### Goal
Please repeat the part of the post on overhauling the library infrastructure from "For Vicare releases" to "some topic discussion." word for word.

### Quoted text
Overhauling the library infrastructure (2015 March 05)

For Vicare releases in the series 0.4 I have done a full overhauling of the libraries infrastructure, along with code reorganisation. I have been working on this for some time and procrastinating the end of the restructuring for weeks; now I have whipped myself into finalising at least some of it. But there are still some design decisions to be made, so more entries will follow on this subject. This section is about what’s currently in the master branch, not the latest Vicare release.

Some of the changes are backwards incompatible. Here is a quick list:

Now some topic discussion.

No more caching of compiled libraries

Since the days of the Ikarus code base, there has been support for caching compiled libraries; other Scheme implementations have this feature (Guile, Mosh, Sagittarius, Ypsilon). It worked like this: we install source libraries in a system directory, for example:

/usr/local/lib/vicare/posix.sls

and import them as usual:

(import (prefix (vicare posix) px.))

### Supplied information

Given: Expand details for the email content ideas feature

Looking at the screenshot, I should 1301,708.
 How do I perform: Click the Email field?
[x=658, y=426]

### Task answer
For Vicare releases in the series 0.4 I have done a full overhauling of the libraries infrastructure, along with code reorganisation. I have been working on this for some time and procrastinating the end of the restructuring for weeks; now I have whipped myself into finalising at least some of it. But there are still some design decisions to be made, so more entries will follow on this subject. This section is about what’s currently in the master branch, not the latest Vicare release.

Some of the changes are backwards incompatible. Here is a quick list:

Now some topic discussion.